取り組む課題:
以下の記録をすべて書き直し、「red」を「green」に置き換えなさい。それ以外の部分は変えないこと。

データファイルの一部:

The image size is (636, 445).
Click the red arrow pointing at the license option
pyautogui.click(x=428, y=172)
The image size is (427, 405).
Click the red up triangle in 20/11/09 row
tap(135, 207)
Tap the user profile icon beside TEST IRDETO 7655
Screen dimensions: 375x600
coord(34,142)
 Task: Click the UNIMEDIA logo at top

課題の解答:
The image size is (636, 445).
Click the green arrow pointing at the license option
pyautogui.click(x=428, y=172)
The image size is (427, 405).
Click the green up triangle in 20/11/09 row
tap(135, 207)
Tap the user profile icon beside TEST IRDETO 7655
Screen dimensions: 375x600
coord(34,142)
 Task: Click the UNIMEDIA logo at top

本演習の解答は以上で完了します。